The case has intensified ​scrutiny of what obligations tech companies have to report threatening user activity to law enforcement

Van Rootselaar, who police say was born a male but identified ⁠as a woman and began transitioning six years ⁠ago, had a series of previous mental-health-related interactions with police. ​The killings took place in Tumbler Ridge, British Columbia, a town of around 2,400 ​in the Canadian Rockies.

OpenAI said in a previous statement it banned ‌Van Rootselaar’s account in June 2025 after it was flagged by systems that identify “misuses of our models in furtherance of violent activities.” The company considered referring the account to police, but determined it didn’t meet the threshold of posing an imminent ⁠and credible risk of serious physical harm to others, it said.

Solomon said “all options are on the table” when asked what Ottawa might do to protect Canadians from online harm, ⁠citing a forthcoming bill ‌on online privacy and data. He did not give ⁠details.

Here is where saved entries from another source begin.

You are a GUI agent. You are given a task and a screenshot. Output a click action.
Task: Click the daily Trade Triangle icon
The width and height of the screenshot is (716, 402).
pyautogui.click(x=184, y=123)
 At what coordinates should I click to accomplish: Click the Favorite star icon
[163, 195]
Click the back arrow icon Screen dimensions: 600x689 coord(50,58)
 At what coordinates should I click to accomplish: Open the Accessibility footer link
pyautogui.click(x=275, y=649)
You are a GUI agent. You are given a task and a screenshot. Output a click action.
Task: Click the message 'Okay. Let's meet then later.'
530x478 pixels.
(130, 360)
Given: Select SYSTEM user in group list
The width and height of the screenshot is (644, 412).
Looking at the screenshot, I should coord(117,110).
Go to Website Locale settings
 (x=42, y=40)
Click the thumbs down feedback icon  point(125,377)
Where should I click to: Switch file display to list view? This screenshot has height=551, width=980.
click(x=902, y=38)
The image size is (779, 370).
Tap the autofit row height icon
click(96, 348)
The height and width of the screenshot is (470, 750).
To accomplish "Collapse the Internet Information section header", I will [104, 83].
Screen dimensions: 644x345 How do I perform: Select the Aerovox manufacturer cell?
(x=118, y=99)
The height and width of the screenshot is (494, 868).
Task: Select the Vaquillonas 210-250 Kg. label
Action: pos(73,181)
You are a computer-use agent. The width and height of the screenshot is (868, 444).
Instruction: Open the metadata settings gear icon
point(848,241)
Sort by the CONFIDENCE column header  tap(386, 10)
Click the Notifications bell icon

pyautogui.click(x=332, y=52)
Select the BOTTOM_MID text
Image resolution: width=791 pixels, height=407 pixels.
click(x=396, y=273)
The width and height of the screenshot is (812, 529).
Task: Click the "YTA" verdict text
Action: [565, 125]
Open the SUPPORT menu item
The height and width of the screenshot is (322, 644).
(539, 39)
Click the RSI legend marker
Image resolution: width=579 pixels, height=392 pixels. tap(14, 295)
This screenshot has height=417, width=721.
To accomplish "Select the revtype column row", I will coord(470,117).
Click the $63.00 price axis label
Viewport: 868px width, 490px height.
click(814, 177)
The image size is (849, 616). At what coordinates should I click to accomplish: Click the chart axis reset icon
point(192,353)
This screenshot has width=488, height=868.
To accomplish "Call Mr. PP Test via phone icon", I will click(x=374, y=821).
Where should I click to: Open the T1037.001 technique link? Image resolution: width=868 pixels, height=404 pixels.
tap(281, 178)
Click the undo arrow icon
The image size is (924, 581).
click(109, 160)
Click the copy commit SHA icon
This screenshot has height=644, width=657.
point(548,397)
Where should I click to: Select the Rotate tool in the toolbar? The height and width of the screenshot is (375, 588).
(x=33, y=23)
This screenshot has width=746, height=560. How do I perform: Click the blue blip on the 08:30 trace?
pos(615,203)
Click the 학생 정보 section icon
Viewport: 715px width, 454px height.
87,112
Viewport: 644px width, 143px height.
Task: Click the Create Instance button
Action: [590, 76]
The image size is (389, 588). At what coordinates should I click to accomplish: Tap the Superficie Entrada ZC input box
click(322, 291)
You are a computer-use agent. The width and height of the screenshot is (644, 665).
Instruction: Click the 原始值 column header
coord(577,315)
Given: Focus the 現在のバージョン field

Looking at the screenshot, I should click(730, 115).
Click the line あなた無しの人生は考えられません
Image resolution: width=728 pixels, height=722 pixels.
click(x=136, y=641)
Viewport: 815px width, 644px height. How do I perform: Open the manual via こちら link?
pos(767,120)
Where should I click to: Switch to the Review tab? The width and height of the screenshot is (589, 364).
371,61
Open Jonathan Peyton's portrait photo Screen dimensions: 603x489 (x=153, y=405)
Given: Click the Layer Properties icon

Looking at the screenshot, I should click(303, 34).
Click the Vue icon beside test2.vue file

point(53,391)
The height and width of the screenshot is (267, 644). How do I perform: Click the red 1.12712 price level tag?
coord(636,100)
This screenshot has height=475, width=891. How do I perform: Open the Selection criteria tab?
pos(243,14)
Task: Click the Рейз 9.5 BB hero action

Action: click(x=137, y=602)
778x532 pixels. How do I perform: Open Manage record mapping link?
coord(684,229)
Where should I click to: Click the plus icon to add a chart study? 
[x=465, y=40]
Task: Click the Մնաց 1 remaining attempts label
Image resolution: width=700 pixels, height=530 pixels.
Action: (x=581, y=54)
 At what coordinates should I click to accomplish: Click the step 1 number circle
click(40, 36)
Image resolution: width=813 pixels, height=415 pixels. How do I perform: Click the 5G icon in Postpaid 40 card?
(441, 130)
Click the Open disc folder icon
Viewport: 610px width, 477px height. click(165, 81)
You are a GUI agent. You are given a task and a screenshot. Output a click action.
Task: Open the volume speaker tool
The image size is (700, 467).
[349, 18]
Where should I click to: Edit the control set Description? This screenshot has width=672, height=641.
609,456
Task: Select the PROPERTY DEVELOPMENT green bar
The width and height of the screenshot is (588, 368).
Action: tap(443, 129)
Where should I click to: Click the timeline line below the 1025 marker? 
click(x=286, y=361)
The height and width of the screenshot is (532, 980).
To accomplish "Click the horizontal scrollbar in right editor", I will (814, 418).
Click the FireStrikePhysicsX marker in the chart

“Canadians expect, first of all, that children, particularly, are kept ​safe and ‌that these organizations act in a responsible manner,” Solomon ​said.

OpenAI didn’t immediately ⁠respond to a request for comment.

The company said it contacted the Royal Canadian Mounted Police (RCMP) after the shooting to provide information about Van Rootselaar’s use of ChatGPT.

RCMP Staff Sergeant Kris Clark confirmed OpenAI reached out to the police force after the shooting, but didn’t provide additional details.